To the people, deacons, and pastors of the Southwest California Synod of the Evangelical Lutheran Church in America, and to all to whom these greetings may come, in the city and the world:
The Lord bless you and keep you; the Lord make his face to shine upon you, and be gracious to you; the Lord lift up his countenance upon you, and give you peace. (Numbers 6:24-26)
Grace and peace to you in the Name of Jesus! This familiar blessing is meant to remind us of God’s love and protection, and it is especially nice to hear it as the our first word of Scripture for the new year of 2018—for it this passage from Numbers is the first lesson assigned for The Name of Jesus, the first day of January.
Those in ordained ministries, our pastors and deacons, know what a joyful duty and a powerful feeling it is to bless God’s people with God’s own words of blessing. In it we hear from human mouths these ancient words, and all of us are bound together in the speaking and hearing: God, whose blessing it is; the person set apart to speak the blessing; and all those hearing it—together we are pulled into a community of blessing.
As we cross the calendar threshold into a new year, let us remember our call from God to gather in such communities of blessing. In doing so, we not only feel the blessing of God on us again, we also strengthen and empower ourselves to be a blessing for others. This means three principal things: continually interceding for others before God in our worship; holding others in regard and respect as God’s people in their variety; and living and acting in our lives in ways that help and support others, especially those in need of our help.
In the year 2017, much of the imaginative energy of the Lutheran church has been focused on remembering, reconsidering, and re-engaging with the teachings of Martin Luther and the Reformation era of 500 years before. We have done this with joy and energy, finding in it fresh appreciation of our theological heritage and basic beliefs, renewed commitment to reform within our own church family, and a clearer sense of the Lutheran community of faith as living and moving within the larger Christian family and alongside the world’s other great faiths.
This year, though we may joke that we are moving “beyond Reformation,” our challenge is to take these reforming and renewing impulses and put them into action. “What does it mean?” was the basic question Luther asked of every Christian teaching; for us today, the question might better be “What does it matter?” How does being a Lutheran Christian today prepare us to live in the society in which we find ourselves, as people shaped by our beliefs and ready to act according to them? Or even more simply: how does our believing make us a blessing?
For me, being a Christian means being part of a group of people whose lives are shaped by and lived through a set of radical ideas, the most basic of which is that there is a God, ultimately unknowable in human terms, but whom we can know reliably through Jesus the Christ, whose teaching and living (and dying and rising) are the ways God gives us to know God—to know a God who already knows us completely and loves us more than we can ever understand. The message of God to us through Jesus is that our lives mean more (and will be more) than just the days we spend between our physical birth and our physical death, and that each of us has a part in God’s larger, ineffable life—a divine life that breaks the bounds of time and space.

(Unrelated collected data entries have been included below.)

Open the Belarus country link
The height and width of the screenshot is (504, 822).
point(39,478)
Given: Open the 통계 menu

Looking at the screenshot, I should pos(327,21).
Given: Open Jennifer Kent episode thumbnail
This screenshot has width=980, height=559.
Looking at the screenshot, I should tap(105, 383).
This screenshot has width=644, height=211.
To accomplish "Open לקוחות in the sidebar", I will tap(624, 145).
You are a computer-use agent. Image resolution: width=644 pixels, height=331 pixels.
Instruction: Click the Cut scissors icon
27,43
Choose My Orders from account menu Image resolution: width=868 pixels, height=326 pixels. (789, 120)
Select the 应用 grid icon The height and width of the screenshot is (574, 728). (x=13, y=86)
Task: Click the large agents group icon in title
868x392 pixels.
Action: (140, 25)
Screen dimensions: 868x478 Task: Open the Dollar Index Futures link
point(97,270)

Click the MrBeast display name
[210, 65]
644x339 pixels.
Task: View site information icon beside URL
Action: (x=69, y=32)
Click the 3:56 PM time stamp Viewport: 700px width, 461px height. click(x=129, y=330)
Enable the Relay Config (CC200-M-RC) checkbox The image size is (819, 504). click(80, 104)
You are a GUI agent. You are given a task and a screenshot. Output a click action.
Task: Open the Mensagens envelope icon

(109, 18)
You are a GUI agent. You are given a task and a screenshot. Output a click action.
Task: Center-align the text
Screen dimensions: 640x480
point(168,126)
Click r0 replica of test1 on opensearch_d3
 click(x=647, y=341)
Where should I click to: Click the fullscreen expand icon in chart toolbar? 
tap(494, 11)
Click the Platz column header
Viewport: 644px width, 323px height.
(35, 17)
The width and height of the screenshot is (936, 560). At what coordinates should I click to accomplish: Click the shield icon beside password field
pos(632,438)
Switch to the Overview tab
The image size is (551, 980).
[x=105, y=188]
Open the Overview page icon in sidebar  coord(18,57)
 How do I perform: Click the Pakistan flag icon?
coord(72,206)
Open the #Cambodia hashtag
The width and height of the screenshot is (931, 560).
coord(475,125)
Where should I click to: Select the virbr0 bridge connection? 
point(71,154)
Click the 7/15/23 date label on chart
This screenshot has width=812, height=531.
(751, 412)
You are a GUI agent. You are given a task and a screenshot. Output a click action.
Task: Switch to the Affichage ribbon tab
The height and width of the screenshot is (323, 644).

To believe this is to be able to live with less fear of the anxieties this life will bring—and be better equipped to manage and withstand the challenges we inevitably face, especially our own mortality. This is a death-defying faith: one that refuses to acknowledge physical death as the end of our story. To believe this means to learn to love what is lasting more than that which passes away. This means in turn to love kindness, and seek mercy, and live in humility. To believe that our lives are lived in God is to have the power to take risks for love’s sake, and to work to manifest love of neighbor in our human society: through justice and respect in our common work and joy in our diversity and difference.
But though our faith equips us to face this life’s adversities with confidence in a larger life in God, we Christians also have a deep respect for our physical humanity here and now. Through our belief that God became manifest in humanity—in the child Jesus, the Word made flesh—we know that should never despise or de-value the bodies in which we live our physical lives. They, too, are bearers of divine intention and dwelling-places of God through Christ. We trust in a God who became flesh for our sake; our very existence as God’s creation, both in this life and beyond, is an embodied life; and our ultimate hope is to live that life in a new creation in God.
I reflect on these basic ideas today because I believe the health and strength of our faith depends on them, and the new beginning that a new year offers us is an invitation to return to what is most important to us. Nothing that we do together as a church is as important—or as necessary to our existence as a church—than to cultivate a community of believing so that it may become a community of blessing. Much of what takes up our energy in “being church” in our congregations—questions of income, property, and personnel—though useful in themselves, are not of the essence of being communities of belief and blessing.
I invite you in 2018 to a renewed focus on your own personal faith and that of the community to which you belong, and I hope that you will find in it both a blessing for your own life and an opportunity and desire to bless others with your care. I invite the congregations of the Southwest California Synod to join me in thinking about our mission to be communities of belief that are a blessing to our neighbors as much as to ourselves. And I invite everyone who hears these words to a fresh trust in God: the One who made us, who was revealed to us in the manger and on the cross, and whose life is our life, now and always. Amen.
With my blessing for this day and the year to come!